**EXTRACT:**
════════
Are There Post-Quantum Secure SNARKS?

I was wondering if anybody knows of post-quantum secure SNARKS. There are some amazing looking projects built on SNARKs, that seem to do much of what I want, such as Aleo, but my biggest deterrent is that I’ve heard that SNARKS are not known to be post-quantum secure.

This feels like a big potential problem. I would be afraid to invest in a cryptocurrency that might become fundamentally flawed and insecure if we discover that Quantum computers can forge proofs.

Is there any way to have a SNARK that is known to be post-quantum secure, or are STARKs the only known quantum secure zero-knowledge proof system that handles arbitrary computation?

To be pedantic, we don’t know any SNARKs to be post-quantum secure, just as we don’t know whether one-way functions exist. The best we can do (without a theoretical breakthrough) is state that we don’t know any quantum attacks (faster than Grover’s algorithm) against a certain scheme, or prove security within a theoretical model like the QROM.
════════
**RECORDS SHOWN:**

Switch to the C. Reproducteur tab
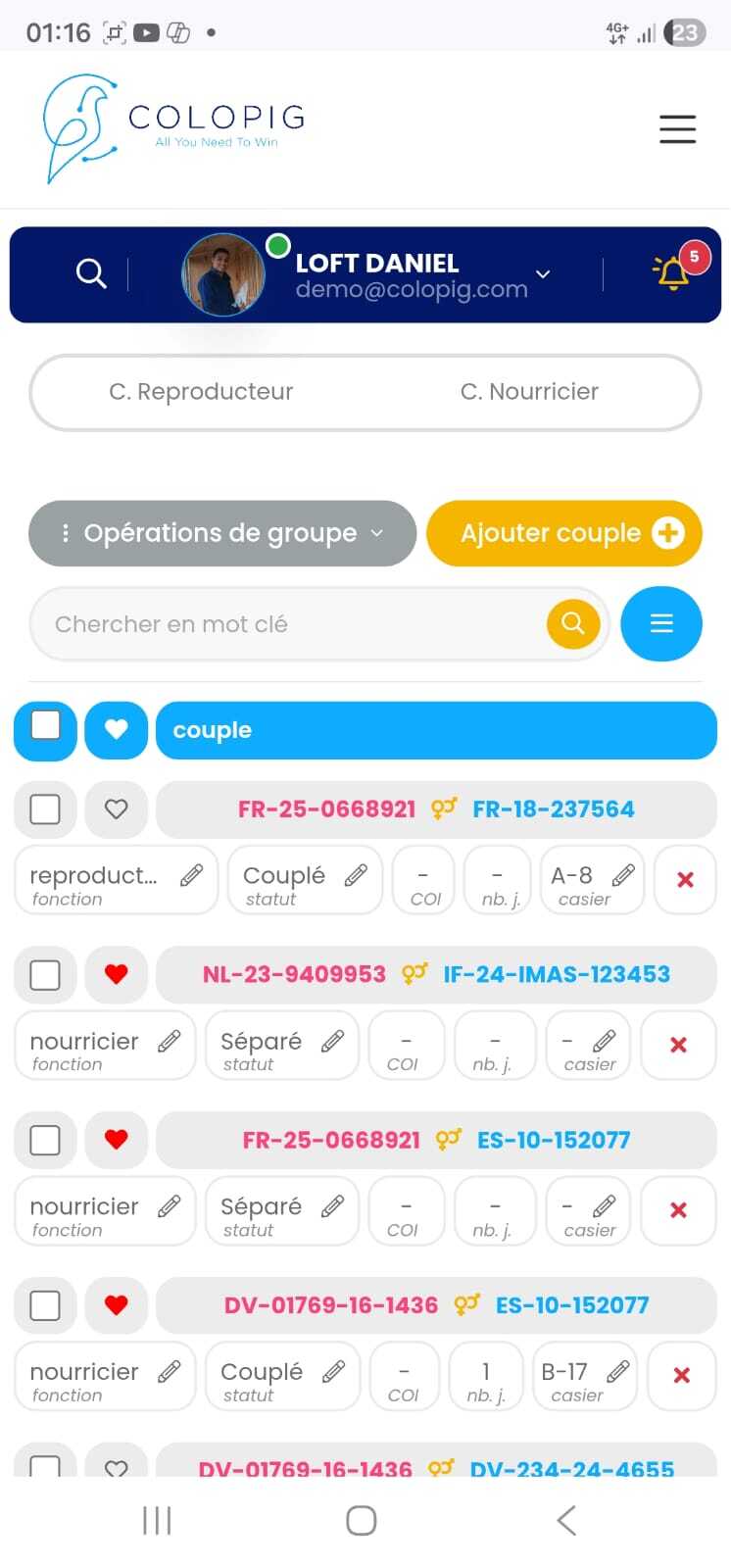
════════
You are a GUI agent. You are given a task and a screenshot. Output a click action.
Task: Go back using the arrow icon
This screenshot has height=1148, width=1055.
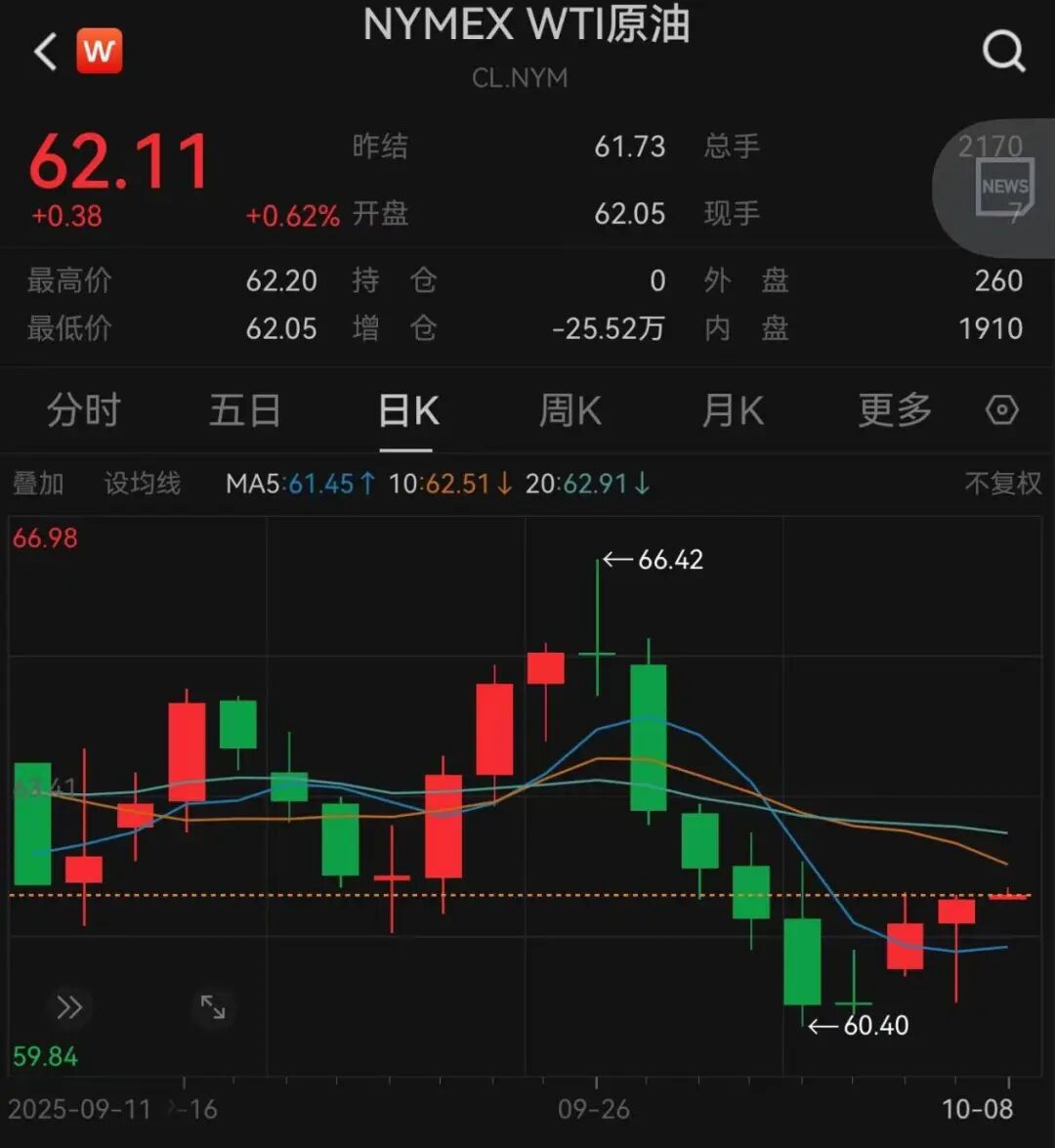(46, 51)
════════
**EXERCISE TASK 1:** Translate this sentence from the post on post-quantum SNARKs into Spanish: "This feels like a big potential problem."
**EXERCISE TASK 2:** Reproduce the passage from the post on post-quantum SNARKs that begins at the words "This feels like" and stops after "like the QROM.".

**SOLUTION 1:** Esto parece un gran problema potencial.

**SOLUTION 2:**
This feels like a big potential problem. I would be afraid to invest in a cryptocurrency that might become fundamentally flawed and insecure if we discover that Quantum computers can forge proofs.

Is there any way to have a SNARK that is known to be post-quantum secure, or are STARKs the only known quantum secure zero-knowledge proof system that handles arbitrary computation?

To be pedantic, we don’t know any SNARKs to be post-quantum secure, just as we don’t know whether one-way functions exist. The best we can do (without a theoretical breakthrough) is state that we don’t know any quantum attacks (faster than Grover’s algorithm) against a certain scheme, or prove security within a theoretical model like the QROM.